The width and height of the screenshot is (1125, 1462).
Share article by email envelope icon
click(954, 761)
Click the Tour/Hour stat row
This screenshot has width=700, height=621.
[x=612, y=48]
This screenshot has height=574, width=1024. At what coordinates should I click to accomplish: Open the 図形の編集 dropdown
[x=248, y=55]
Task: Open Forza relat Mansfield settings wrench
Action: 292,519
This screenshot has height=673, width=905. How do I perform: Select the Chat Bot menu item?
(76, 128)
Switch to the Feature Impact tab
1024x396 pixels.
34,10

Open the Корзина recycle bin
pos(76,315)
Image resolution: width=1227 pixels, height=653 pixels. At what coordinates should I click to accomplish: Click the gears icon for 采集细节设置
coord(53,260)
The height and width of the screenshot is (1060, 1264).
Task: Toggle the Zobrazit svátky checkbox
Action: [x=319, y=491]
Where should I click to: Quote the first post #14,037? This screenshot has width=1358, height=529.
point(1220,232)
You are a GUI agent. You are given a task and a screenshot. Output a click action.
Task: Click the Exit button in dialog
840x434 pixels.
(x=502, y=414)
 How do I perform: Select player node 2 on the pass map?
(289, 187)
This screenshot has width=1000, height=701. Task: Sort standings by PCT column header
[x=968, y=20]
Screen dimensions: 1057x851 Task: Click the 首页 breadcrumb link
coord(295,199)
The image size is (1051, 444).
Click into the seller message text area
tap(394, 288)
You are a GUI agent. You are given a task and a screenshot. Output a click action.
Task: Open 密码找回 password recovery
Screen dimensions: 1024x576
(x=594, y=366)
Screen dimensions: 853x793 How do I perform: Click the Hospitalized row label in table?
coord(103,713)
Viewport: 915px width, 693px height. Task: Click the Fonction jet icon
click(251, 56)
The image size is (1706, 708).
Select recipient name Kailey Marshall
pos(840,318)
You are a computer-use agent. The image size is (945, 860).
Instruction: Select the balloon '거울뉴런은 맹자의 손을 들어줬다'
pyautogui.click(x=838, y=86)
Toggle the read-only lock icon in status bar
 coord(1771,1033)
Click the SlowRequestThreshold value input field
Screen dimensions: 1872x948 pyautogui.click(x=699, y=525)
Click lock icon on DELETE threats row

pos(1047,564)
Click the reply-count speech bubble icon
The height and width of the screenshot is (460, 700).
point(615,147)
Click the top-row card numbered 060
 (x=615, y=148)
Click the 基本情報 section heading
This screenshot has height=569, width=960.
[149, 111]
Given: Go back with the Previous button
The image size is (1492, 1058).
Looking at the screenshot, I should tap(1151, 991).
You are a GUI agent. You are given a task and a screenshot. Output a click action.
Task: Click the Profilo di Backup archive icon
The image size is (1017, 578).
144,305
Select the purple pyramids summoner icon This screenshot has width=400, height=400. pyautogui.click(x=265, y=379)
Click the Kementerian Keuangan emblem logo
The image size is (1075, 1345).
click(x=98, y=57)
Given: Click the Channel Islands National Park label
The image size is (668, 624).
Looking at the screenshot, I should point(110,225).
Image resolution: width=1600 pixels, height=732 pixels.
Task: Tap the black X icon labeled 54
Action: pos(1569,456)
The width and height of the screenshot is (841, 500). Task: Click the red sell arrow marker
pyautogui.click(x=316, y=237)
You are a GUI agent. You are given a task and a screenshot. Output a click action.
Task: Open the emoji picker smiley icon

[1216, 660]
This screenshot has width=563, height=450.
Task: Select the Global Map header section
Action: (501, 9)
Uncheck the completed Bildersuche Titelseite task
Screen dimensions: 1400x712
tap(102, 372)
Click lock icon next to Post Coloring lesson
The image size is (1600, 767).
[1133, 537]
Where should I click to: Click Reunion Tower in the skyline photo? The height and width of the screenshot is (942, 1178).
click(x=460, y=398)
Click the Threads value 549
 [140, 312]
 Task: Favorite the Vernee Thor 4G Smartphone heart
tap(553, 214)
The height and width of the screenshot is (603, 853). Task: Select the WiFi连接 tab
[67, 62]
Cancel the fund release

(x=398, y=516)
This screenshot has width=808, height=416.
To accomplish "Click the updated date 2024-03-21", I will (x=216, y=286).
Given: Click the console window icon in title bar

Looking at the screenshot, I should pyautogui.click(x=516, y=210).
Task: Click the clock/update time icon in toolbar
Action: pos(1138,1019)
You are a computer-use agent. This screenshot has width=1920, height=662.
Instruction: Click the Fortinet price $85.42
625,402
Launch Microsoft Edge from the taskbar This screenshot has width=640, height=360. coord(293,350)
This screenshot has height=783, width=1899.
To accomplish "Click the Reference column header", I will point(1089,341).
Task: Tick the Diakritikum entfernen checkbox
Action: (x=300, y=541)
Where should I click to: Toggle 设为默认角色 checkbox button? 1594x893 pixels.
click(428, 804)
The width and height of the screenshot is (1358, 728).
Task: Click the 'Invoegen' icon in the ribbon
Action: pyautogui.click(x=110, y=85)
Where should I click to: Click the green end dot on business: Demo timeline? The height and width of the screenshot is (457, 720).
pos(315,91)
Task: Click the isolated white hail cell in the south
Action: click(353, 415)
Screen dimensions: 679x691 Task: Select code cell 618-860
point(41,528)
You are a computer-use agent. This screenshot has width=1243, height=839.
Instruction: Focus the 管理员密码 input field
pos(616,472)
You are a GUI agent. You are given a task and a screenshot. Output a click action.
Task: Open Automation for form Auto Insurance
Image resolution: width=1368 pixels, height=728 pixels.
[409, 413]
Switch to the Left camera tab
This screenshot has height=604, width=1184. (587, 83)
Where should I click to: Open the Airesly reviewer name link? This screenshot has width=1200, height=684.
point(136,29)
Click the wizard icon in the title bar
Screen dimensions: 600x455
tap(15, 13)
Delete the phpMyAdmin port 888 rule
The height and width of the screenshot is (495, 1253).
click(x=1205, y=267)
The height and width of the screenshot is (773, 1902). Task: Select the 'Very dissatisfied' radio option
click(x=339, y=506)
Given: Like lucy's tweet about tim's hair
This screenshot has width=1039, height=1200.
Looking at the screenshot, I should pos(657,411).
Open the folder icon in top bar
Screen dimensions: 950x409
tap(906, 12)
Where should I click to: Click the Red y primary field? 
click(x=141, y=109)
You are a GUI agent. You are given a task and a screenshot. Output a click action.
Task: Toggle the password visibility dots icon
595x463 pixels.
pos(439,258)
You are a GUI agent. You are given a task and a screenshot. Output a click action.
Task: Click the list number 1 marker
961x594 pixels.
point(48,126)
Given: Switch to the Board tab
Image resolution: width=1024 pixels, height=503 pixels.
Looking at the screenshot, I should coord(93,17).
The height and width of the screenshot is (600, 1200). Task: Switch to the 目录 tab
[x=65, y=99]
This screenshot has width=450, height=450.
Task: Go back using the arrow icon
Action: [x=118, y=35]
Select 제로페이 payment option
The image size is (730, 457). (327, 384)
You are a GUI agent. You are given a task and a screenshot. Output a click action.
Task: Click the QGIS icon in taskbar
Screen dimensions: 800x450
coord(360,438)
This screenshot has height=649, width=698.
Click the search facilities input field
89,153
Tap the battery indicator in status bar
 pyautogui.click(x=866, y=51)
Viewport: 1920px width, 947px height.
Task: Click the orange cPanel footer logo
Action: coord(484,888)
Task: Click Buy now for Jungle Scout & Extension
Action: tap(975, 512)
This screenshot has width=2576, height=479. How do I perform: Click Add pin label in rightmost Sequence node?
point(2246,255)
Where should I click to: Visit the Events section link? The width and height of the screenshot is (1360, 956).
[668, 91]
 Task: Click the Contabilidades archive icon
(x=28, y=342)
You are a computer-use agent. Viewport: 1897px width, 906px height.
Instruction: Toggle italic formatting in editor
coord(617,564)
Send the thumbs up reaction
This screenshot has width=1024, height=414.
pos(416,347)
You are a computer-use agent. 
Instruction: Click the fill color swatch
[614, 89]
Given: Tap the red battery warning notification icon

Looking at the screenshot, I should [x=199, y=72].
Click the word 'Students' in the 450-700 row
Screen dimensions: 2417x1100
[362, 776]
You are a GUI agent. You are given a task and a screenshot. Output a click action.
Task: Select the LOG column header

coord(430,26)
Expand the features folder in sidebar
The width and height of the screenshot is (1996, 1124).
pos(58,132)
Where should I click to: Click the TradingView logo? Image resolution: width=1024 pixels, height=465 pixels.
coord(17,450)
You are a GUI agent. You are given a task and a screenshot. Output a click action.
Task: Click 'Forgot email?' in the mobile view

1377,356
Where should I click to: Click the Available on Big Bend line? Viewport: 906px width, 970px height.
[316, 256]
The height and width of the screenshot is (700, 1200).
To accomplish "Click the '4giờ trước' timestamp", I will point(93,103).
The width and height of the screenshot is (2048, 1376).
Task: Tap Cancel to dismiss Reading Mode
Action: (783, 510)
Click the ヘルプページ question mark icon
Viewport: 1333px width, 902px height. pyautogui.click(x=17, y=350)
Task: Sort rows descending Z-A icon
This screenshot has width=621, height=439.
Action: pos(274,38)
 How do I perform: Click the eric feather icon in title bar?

§ EXERCISE:
Among the lines of the records, copy out each one that contains the word "password".

§ WRITTEN ANSWER:
Task: Open 密码找回 password recovery
Task: Toggle the password visibility dots icon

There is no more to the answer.